The amount of support of for Israel’s economy originating from Silicon Valley’s private equity firms is especially large, according to CounterPunch.

The California-Israel Chamber of Commerce, in Sunnyvale, is funded by Silicon Valley investors, corporations and law firms including Intel, Paypal, Silicon Valley Bank, and Morrison Foerster, and executives from these companies sit on the Chamber’s board of directors. Israel’s General Consul in San Francisco, Andy David, is a board member, as is the president of Silicon Valley Bank.

In 2001, during the Second Intifada, Sequoia Capital Partners, a private equity company headquartered in Menlo Park, raised $150 million to invest in Israeli technology companies, according to CounterPunch.

Last year, the same Sequoia raised its fifth Israel-dedicated fund, to the tune of $215 million. Since 1999, Sequoia Capital has invested better than $789 million in Israel’s software and electronics industries.

Sequoia Capital’s investors in California include the J. Paul Getty Trust, and the Gordon and Betty Moore Foundation.
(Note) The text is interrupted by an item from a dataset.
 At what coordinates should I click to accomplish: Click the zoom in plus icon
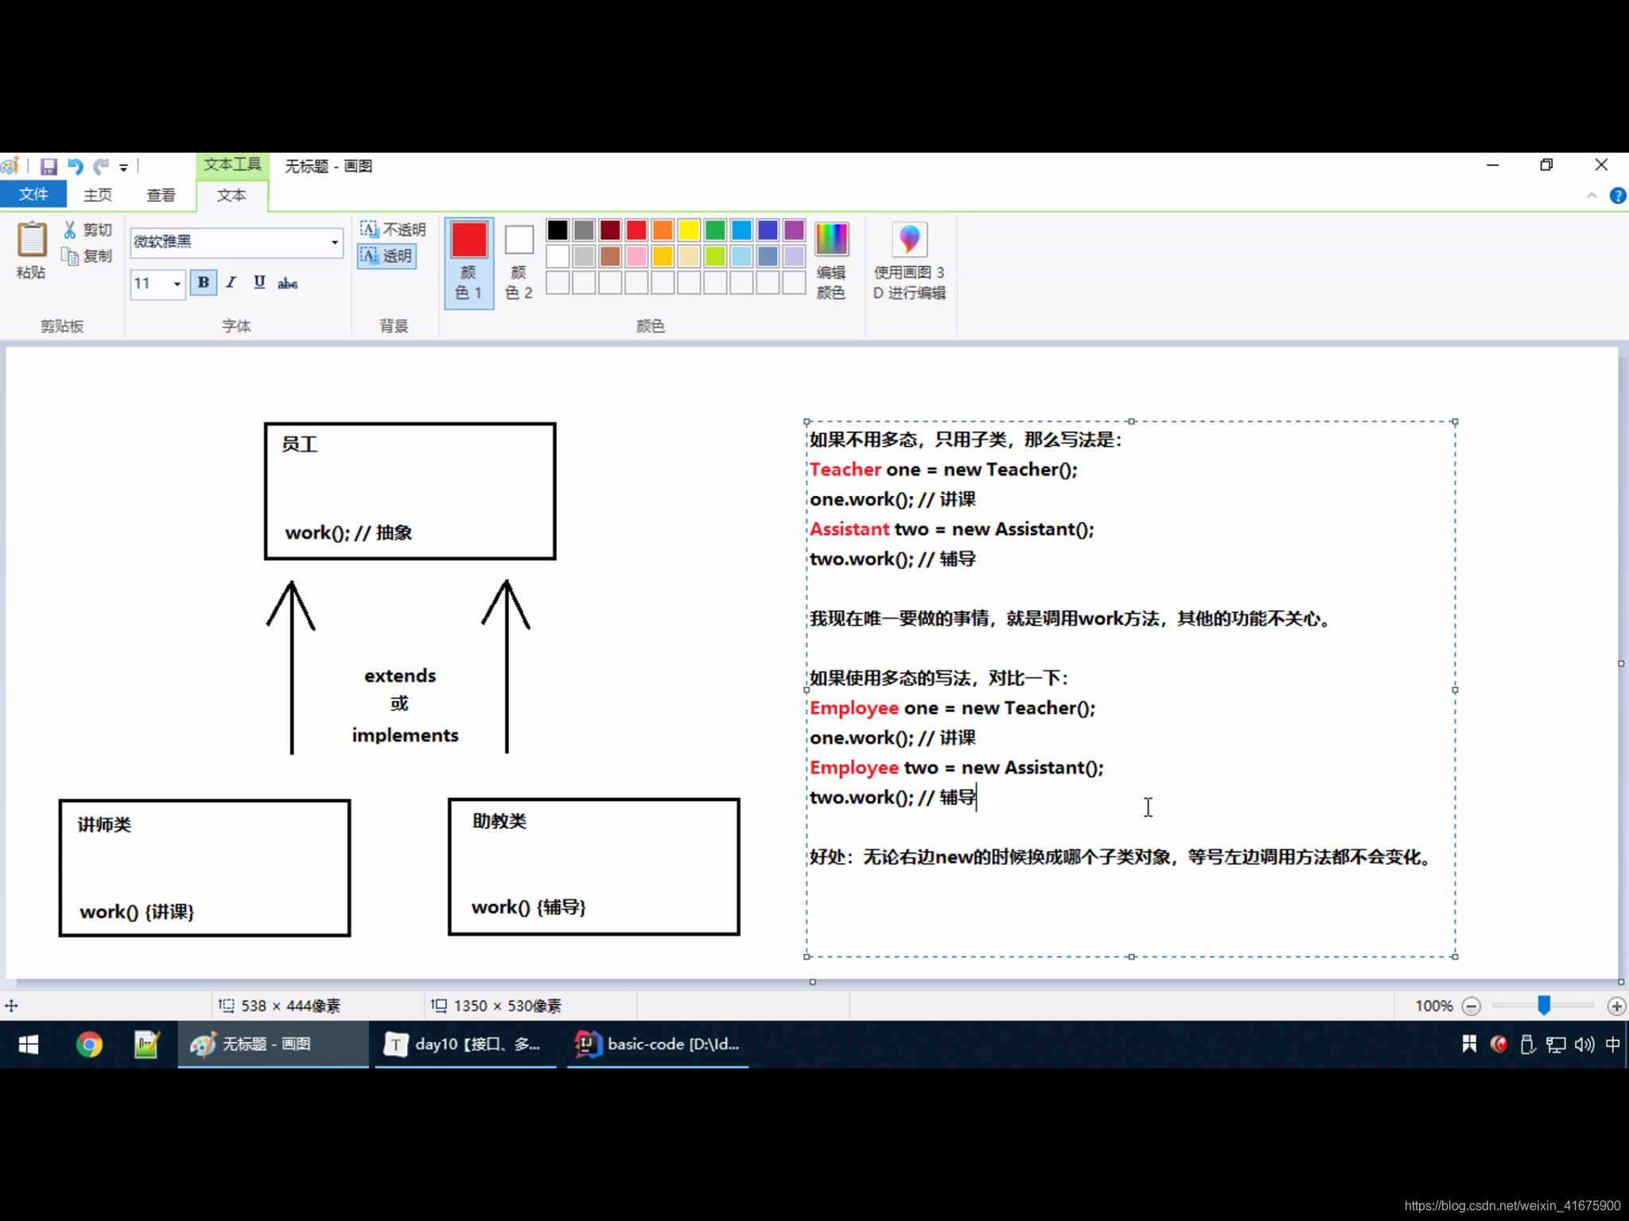pyautogui.click(x=1615, y=1006)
Accel Venture Partners, another Silicon Valley private equity, also started investing in Israeli startups in 2001. By 2007, Accel invested more than $200 million in 20 Israeli companies. Last March, Accel successfully raised $475 million for a fund supporting Israeli tech companies.

Billions flow from California’s Bay Area into Israel to support chip manufacturers, Internet startups, and telecommunications companies, CounterPunch sums its report.
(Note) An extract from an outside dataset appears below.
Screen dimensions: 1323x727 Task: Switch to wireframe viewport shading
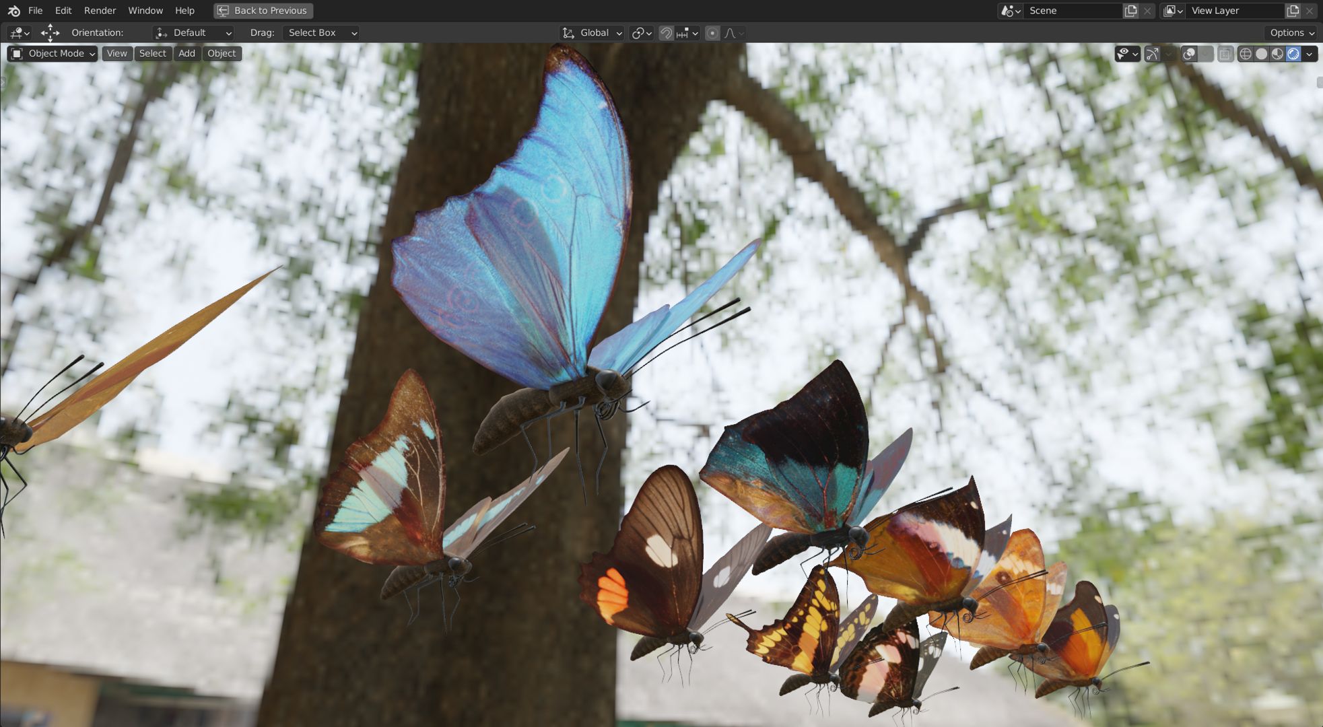click(1245, 54)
Many Silicon Valley venture capital firms have set up offices in Israel. California investors like the town of Herzliya Pituach best, just north of Tel Aviv. It is one of the wealthiest Israeli towns, home to many of the country’s financial elite. Bessemer Venture Partners’ Israel office stands close to the local Marina, and beachfront homes. Sequoia Venture Partners has an office in nearby Ramat Yam, in a high-riser overlooking the Mediterranean Sea.

In March 2014 California Governor Jerry Brown signed a memorandum of understanding with Israeli Prime Minister Benjamin Netanyahu, to promote economic links between California and Israel. On the same trip, Netanyahu visited Apple’s Cupertino headquarters where he was ushered into the executive board room for a chat with the company’s leaders. He also toured Stanford University.

California assembly member Bob Blumenfield, now a Los Angeles city council member, had been pushing for the agreement.

Blumenfield recently got LA Mayor Eric Garcetti, to make a public statement in support of Israel. Mayor Garcetti called Israel “our strongest ally in a tumultuous region.”

“We stand with Israel against a Hamas regime that terrorizes Israelis from the skies and now, from beneath the ground, ” Blumenfield told a supportive public.